In June 1995, the Workers League initiated a process of transforming itself into the Socialist Equality Party. It was anticipated that this transformation would be carried out over a substantial period of time; for this process involved not merely a change of name, but the altering of longstanding forms of work and the development of the revolutionary socialist movement’s relationship to the working class, within the United States and internationally. The transition from a league into a party was begun and developed in the closest collaboration with the sections of the International Committee of the Fourth International, which began to implement the same transitional process in the countries in which they worked. The transition from a league into a political party was determined by changes of a fundamental character, not only in immediate objective conditions, but also in the historical context within which the ICFI conducted its activity. The decision expressed the judgment of the Workers League and the ICFI that the discrediting and breakdown of the old mass organizations of the working class, rooted in the breakdown of the post-World War II equilibrium, had set into motion a process of political realignment by the working class on an international scale:
It is the development of the contradictions of world capitalism and the class struggle as an objective historical process that determines the organizational forms within which our activity develops. These forms, and the relation to the working class that they express, bear a specific relation to the historic conditions under which they arose and initially developed. The formation of leagues, from the Socialist Labour League in Britain in 1959, the Workers League in 1966, the Revolutionary Communist League in 1968, to the formation of the Bund Sozialistischer Arbeiter in 1971 and the Socialist Labour League in Australia in 1972, was bound up with definite historical conditions and strategic conceptions of the development of the revolutionary movement of the working class.
The central strategical problem that confronted the Trotskyist movement in this early period in the development of the ICFI was the active and militant allegiance given by the most advanced sections of the working class to the mass Stalinist and Social-Democratic parties and trade unions.

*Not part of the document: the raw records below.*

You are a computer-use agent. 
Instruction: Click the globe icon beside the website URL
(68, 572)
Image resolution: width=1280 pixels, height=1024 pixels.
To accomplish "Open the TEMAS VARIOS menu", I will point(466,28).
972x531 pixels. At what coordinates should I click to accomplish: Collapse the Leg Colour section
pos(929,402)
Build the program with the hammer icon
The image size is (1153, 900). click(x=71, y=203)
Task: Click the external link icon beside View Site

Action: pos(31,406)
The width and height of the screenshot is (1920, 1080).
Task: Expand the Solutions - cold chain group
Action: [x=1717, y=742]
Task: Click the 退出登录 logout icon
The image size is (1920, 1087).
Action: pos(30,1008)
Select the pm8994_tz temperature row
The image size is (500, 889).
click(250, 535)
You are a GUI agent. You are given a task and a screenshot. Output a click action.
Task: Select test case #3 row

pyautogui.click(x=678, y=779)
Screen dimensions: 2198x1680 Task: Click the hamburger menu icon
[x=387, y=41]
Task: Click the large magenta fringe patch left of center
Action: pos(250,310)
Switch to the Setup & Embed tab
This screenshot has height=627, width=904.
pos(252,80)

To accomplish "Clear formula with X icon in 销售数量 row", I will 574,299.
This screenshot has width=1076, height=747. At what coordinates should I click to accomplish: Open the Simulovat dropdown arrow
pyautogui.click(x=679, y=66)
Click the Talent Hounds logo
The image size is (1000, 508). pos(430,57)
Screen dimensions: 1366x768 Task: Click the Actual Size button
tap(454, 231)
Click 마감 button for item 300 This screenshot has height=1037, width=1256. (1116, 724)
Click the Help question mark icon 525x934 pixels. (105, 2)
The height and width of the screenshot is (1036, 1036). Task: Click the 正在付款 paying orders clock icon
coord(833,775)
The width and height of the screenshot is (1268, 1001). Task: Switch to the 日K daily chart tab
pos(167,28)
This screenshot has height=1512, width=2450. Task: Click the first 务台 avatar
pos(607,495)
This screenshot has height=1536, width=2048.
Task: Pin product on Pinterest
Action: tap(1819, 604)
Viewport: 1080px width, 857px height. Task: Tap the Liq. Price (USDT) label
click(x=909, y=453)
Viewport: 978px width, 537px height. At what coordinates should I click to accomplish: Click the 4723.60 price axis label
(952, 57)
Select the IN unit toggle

The political activity of our sections therefore assumed, despite variations in tactics, that the starting point of a great new revolutionary reorientation of the working class would proceed in the form of a radicalization among the most class-conscious and politically-active elements within the ranks of these organizations. Out of that movement, in which the sections of the International Committee would play a catalytic role as the most intransigent opponents of Social Democracy and Stalinism, would arise the real possibilities for the establishment of a mass revolutionary party.[1]
The formation of the SEP anticipated a change in the relationship between the Marxist movement and the working class:
We must draw the appropriate conclusions from the collapse of the AFL-CIO and correctly formulate the new tasks of the party. If there is to be leadership given to the working class, it must be provided by our party. If a new road is to be opened for the masses of working people, it must be opened by our organization. The problem of leadership cannot be resolved on the basis of a clever tactic. We cannot resolve the crisis of working class leadership by “demanding” that others provide that leadership. If there is to be a new party, we must build it.[2]